Since we live in the future, I asked my trusty pocket AI for help, and on reflection, I endorse its answer:

Incoherence, in a broad sense, can be described as any idea, statement, or concept that lacks logical consistency, meaningful connection, or intelligible context. This could happen due to illogicality, contradiction, irrelevance, or incomprehensibility. Here is an attempt at a definition that encompasses the diverse examples you've provided:

Incoherence: The quality of lacking a clear and comprehensible logical structure, the absence of meaningful connections or a consistent context, the presence of contradictions, or a failure to transmit a recognizable or intelligible thought across a variety of communicative mediums, whether it is in semantics (e.g. "x +3ab^2=Zebra"), AI-generated text (e.g. inaccurate or nonsensical statements), subjective experiences (e.g. p-zombies), debates around metaphysical concepts (e.g. free will), or mental health phenomena (e.g. the disjointed or illogical speech of a schizophrenic episode). This might result in a failure to reasonably interpret, understand, or predict based on the given information, idea, or concept.

Ah, I love living in a time of manmade technological marvels beyond my comprehension.

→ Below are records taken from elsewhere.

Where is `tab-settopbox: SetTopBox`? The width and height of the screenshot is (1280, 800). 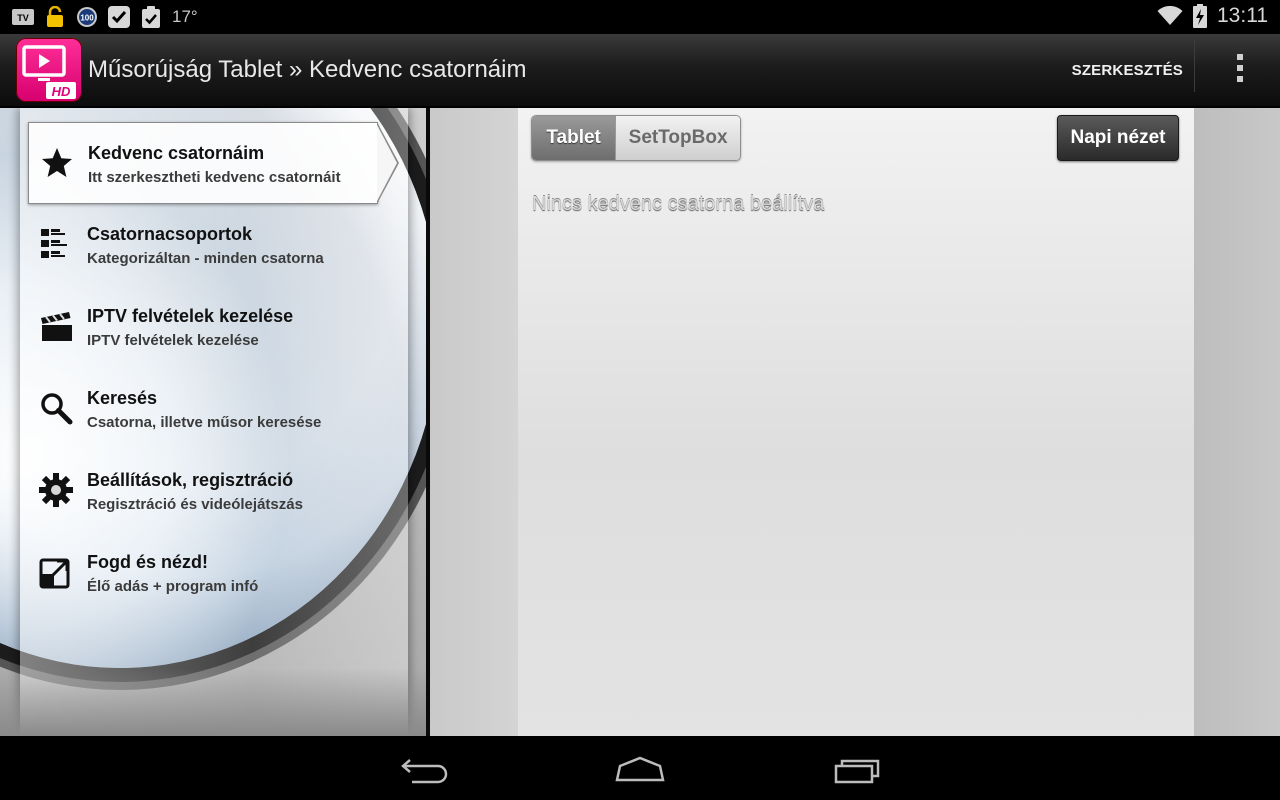 tab-settopbox: SetTopBox is located at coordinates (678, 138).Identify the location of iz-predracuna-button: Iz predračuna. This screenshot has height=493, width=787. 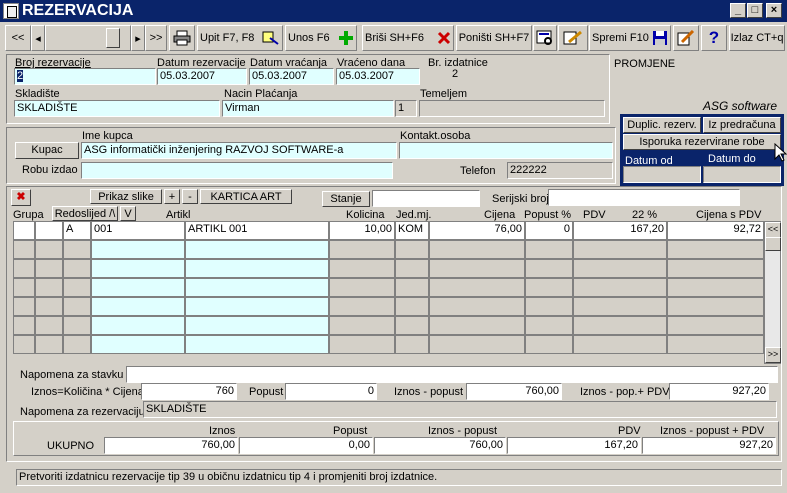
(742, 125).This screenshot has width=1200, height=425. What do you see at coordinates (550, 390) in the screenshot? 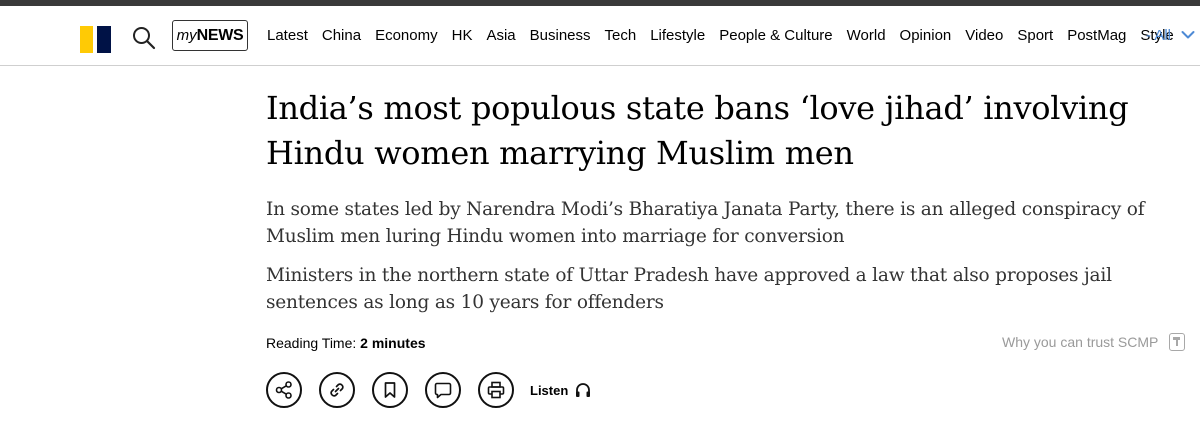
I see `listen-label: Listen` at bounding box center [550, 390].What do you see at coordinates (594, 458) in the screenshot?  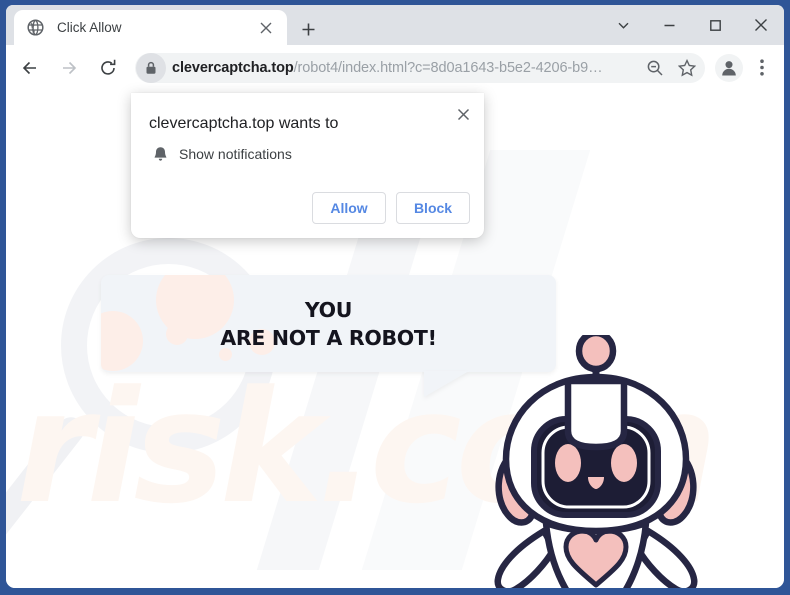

I feel like I should remind you that your belief that other humans have qualia also does not "constrain your expectations" in any way. There's no empirical test you could do to confirm or deny that belief. It could easily be the case on a materialist view that you are the only person with qualia - e.g., your brain is the only brain that has just the right kind of structure to produce qualia, or you could be living in a simulation and everyone else is an unconscious NPC. And yet still you stated:

In my comment, I stated that I have a prior of near 1 that I am personally conscious, and a pretty close value for the materialist claim that qualia and consciousness arise from the interactions of the neurons in my brain.

Therefore, since other humans have brains very similar to mine, it's not much of a leap to assume that the same materialist logic applies to them, hence the vast majority are conscious beings with qualia.

Obviously I make no claims that I have a empirical method of finding qualia itself, only reasons to strongly suspect it exists; but unlike those who believe that it is beyond the magisterium of empirical investigation, I think that sufficiently advanced science can answer the question.

I could see it as beyond the abilities of baseline humans to answer, because Allah knows we've been trying for millennia, but I don't see it being inscrutable to a superhuman AGI, and it might turn out to be the answer is so distressingly simple that we all collectively face-palm when we hear it.

p-zombies

are simply not incoherent in the way that

x+3ab^2=Zebra

is incoherent.

You provided one argument for thinking so, and I explained why it was unsound. So I’m not sure why you’re still repeating that claim.